- [Enunciado]: Selecione e copie cada linha dos dados em que aparece a palavra "width".

━━━ Material fornecido

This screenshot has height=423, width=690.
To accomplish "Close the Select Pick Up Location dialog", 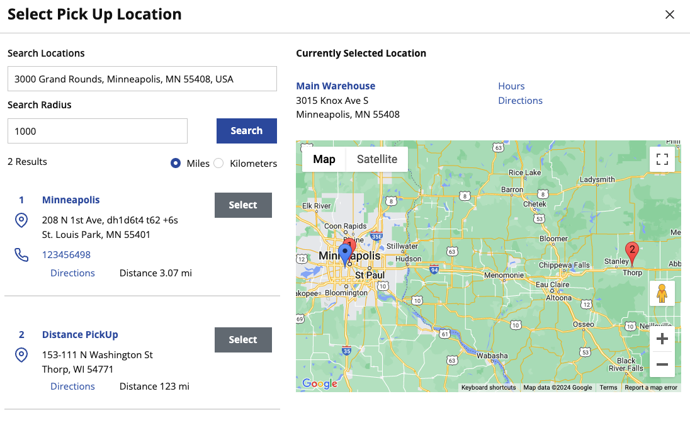I will [x=670, y=14].
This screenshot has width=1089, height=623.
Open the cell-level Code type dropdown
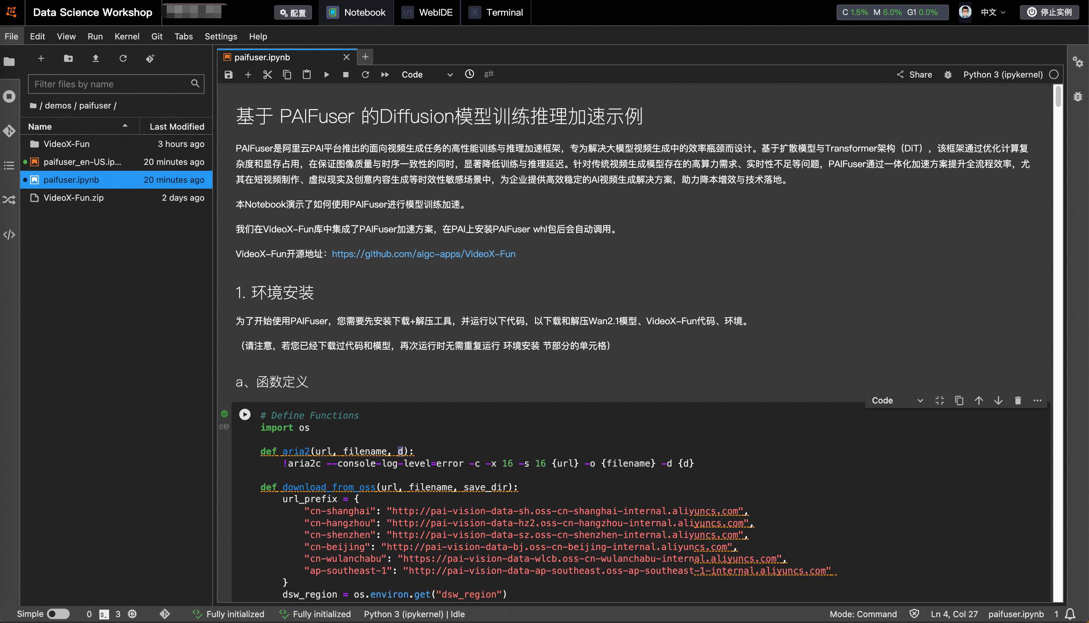pyautogui.click(x=897, y=401)
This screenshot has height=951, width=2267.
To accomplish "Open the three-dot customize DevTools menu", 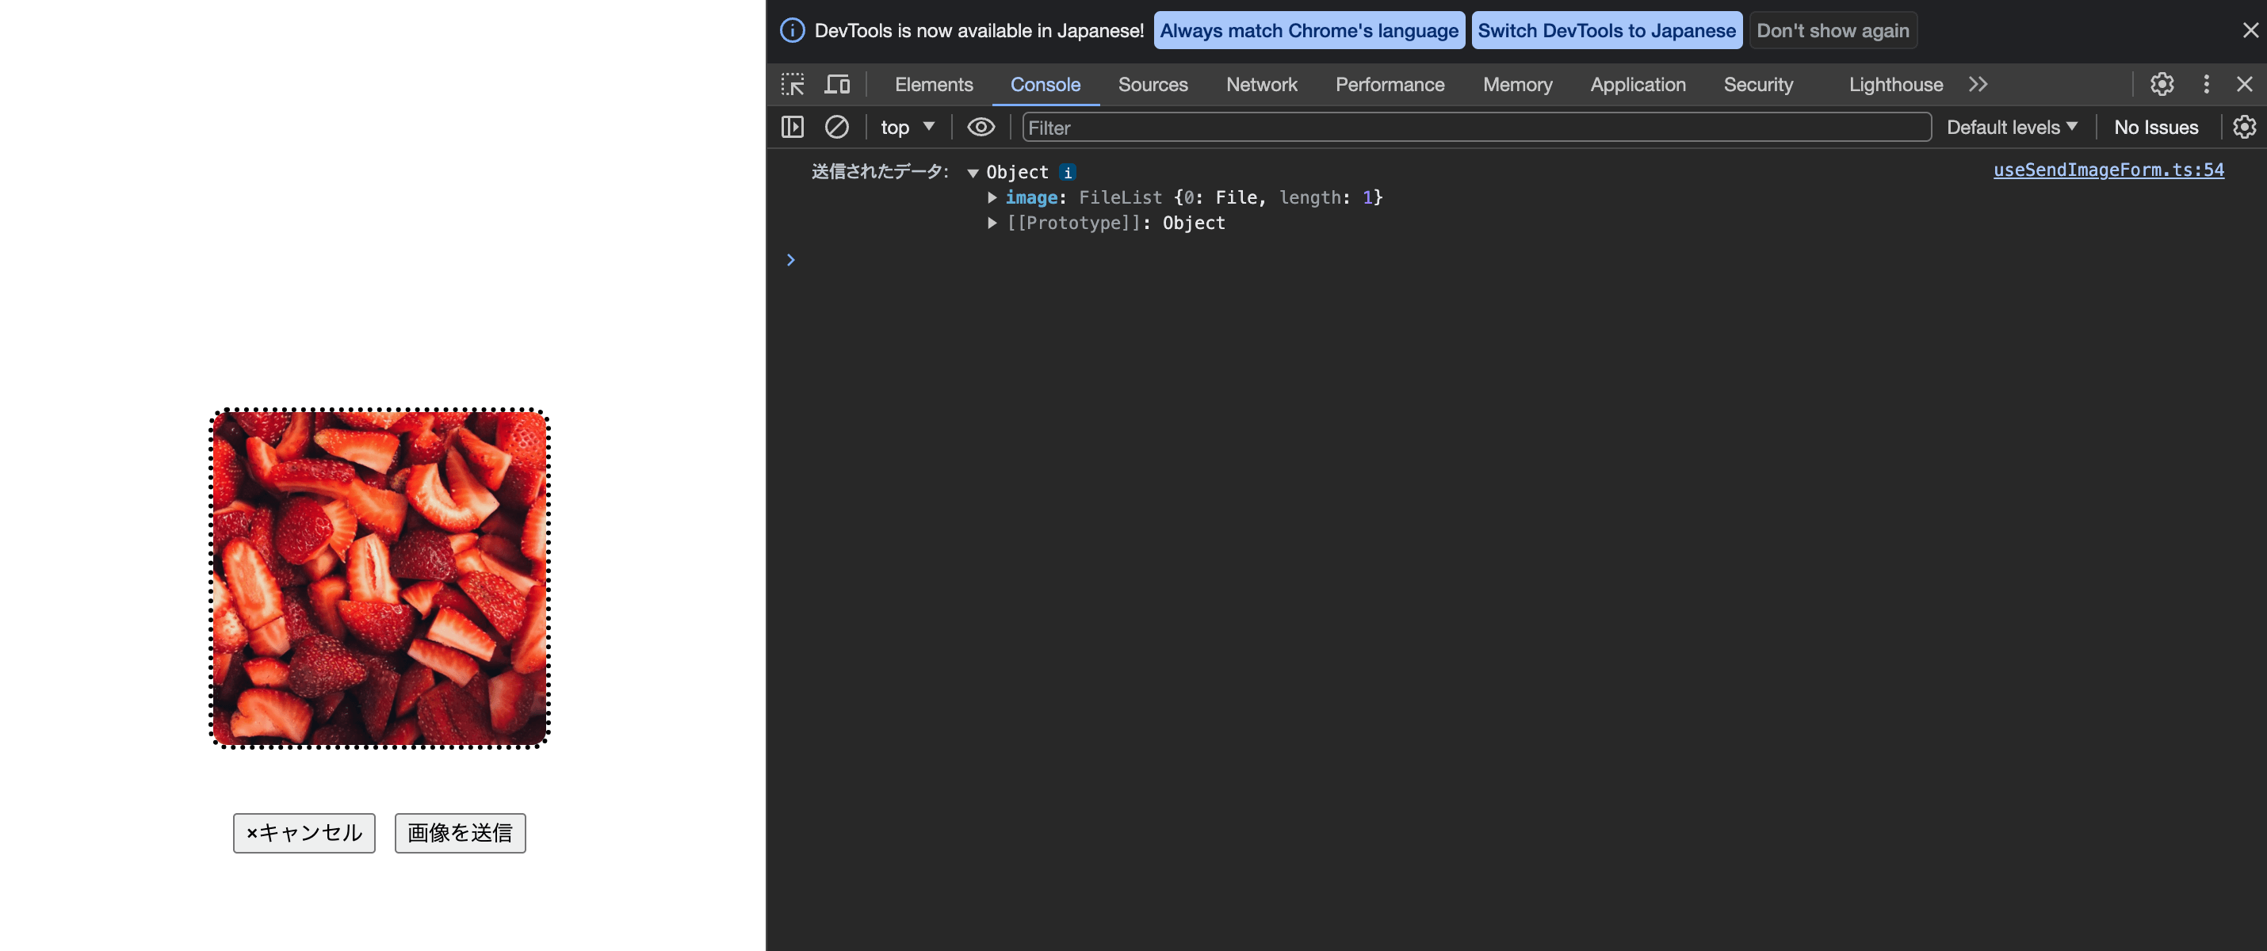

━━━━━━

- [Resultado]:
This screenshot has height=423, width=690.
This screenshot has width=1089, height=623.
This screenshot has height=951, width=2267.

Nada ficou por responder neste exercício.